ARTIFICIAL intelligence (AI)–guided echocardiography was shown to accurately predict mortality in patients with pulmonary hypertension and right heart failure, offering a potential new tool for risk stratification in a high-risk clinical population.
Pulmonary hypertension is a progressive condition characterised by elevated pulmonary arterial pressure, leading to right ventricular dysfunction and, ultimately, right heart failure. Despite advances in imaging, accurately assessing right ventricular function remains challenging because of its complex geometry and load dependence. Right ventricular strain has emerged as a sensitive marker of myocardial dysfunction, but its integration into routine prognostic models has been limited.
AI Echocardiography Improves Right Ventricular Risk Prediction
In this large retrospective study, researchers analysed data from 586 patients with pulmonary hypertension and right heart failure who underwent transthoracic echocardiography either before or during hospital admission. Using a multimodal deep-learning framework, the team combined clinical variables, conventional echocardiographic indices, and AI-extracted right ventricular strain features to predict both in-hospital and follow-up mortality.
Patients who died had significantly higher N-terminal pro-B-type natriuretic peptide levels, pulmonary artery systolic pressure, and average right ventricular longitudinal strain compared with survivors.
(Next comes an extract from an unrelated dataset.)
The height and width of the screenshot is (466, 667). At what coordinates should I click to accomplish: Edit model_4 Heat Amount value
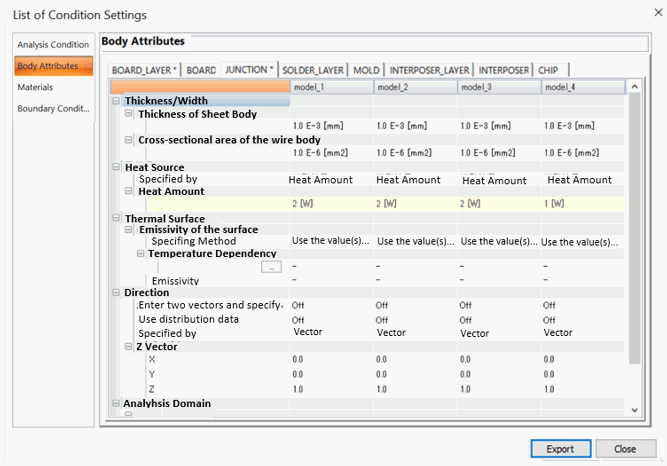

Multivariable analysis showed that pulmonary artery systolic pressure and average right ventricular longitudinal strain independently predicted in-hospital mortality, while average right ventricular longitudinal strain alone predicted longer-term mortality during follow-up.
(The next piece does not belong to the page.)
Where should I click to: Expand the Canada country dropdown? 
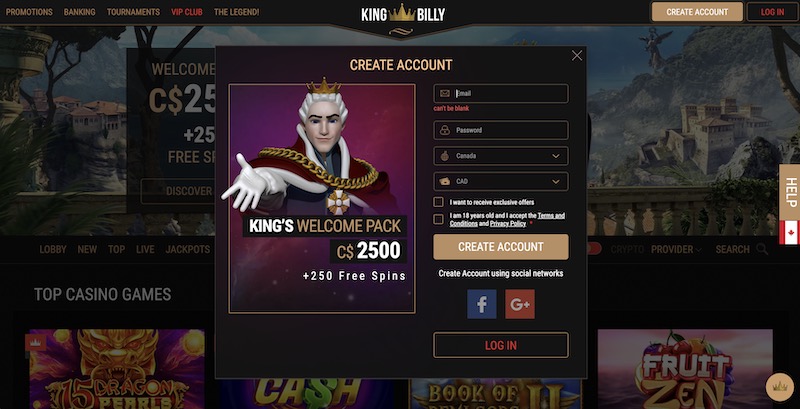(x=501, y=156)
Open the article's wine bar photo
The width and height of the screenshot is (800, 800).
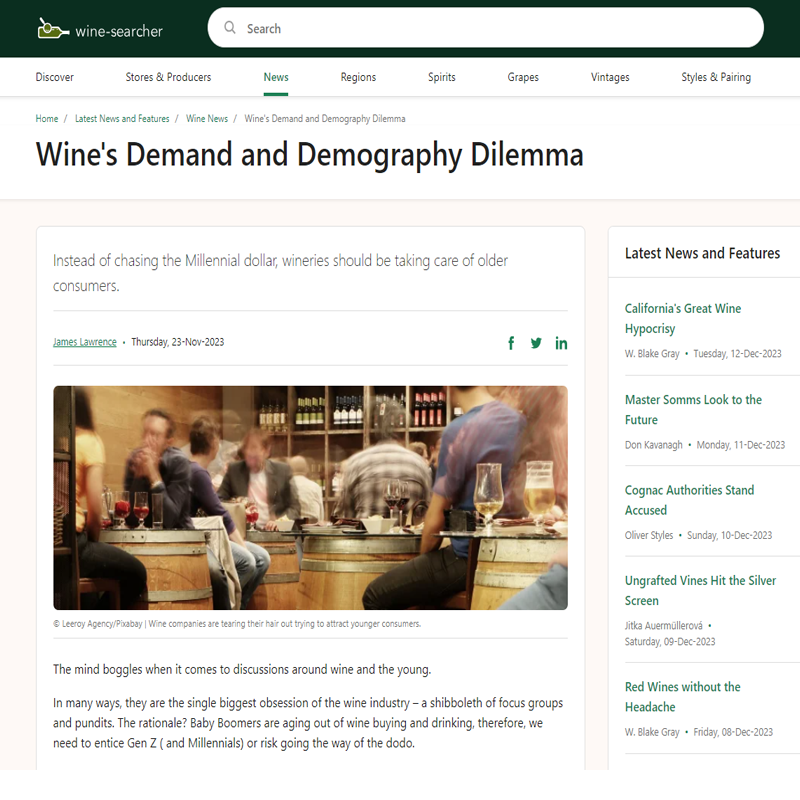[x=310, y=497]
The AI echocardiography model demonstrated strong discriminative performance, achieving an area under the curve of 0.823 in the testing cohort. These findings suggest that AI-derived right ventricular strain adds clinically meaningful prognostic information beyond conventional echocardiographic measures.
Why This Matters for Clinical Care
Right ventricular failure is the leading cause of death in pulmonary hypertension, yet early identification of patients at highest risk remains difficult. By automating strain analysis and integrating multiple data streams, AI echocardiography may help clinicians make faster and more accurate prognostic assessments, particularly in busy inpatient settings.
Limitations and Future Directions
The study was conducted at a single centre, which may limit generalisability. In addition, echocardiographic data were acquired at different clinical time points, potentially introducing variability. Prospective, multicentre studies are needed to confirm whether AI echocardiography–guided risk stratification can directly improve clinical outcomes.
If validated, this multimodal framework could be incorporated into routine echocardiographic workflows, supporting earlier intervention and more individualised management for patients with pulmonary hypertension and right heart failure.
Reference
Mou H et al. AI–assisted multimodal assessment for right ventricular function from echocardiography predicts mortality in patients with pulmonary hypertension and right heart failure. Sci Rep. 2026; DOI:10.1038/s41598-026-36533-y.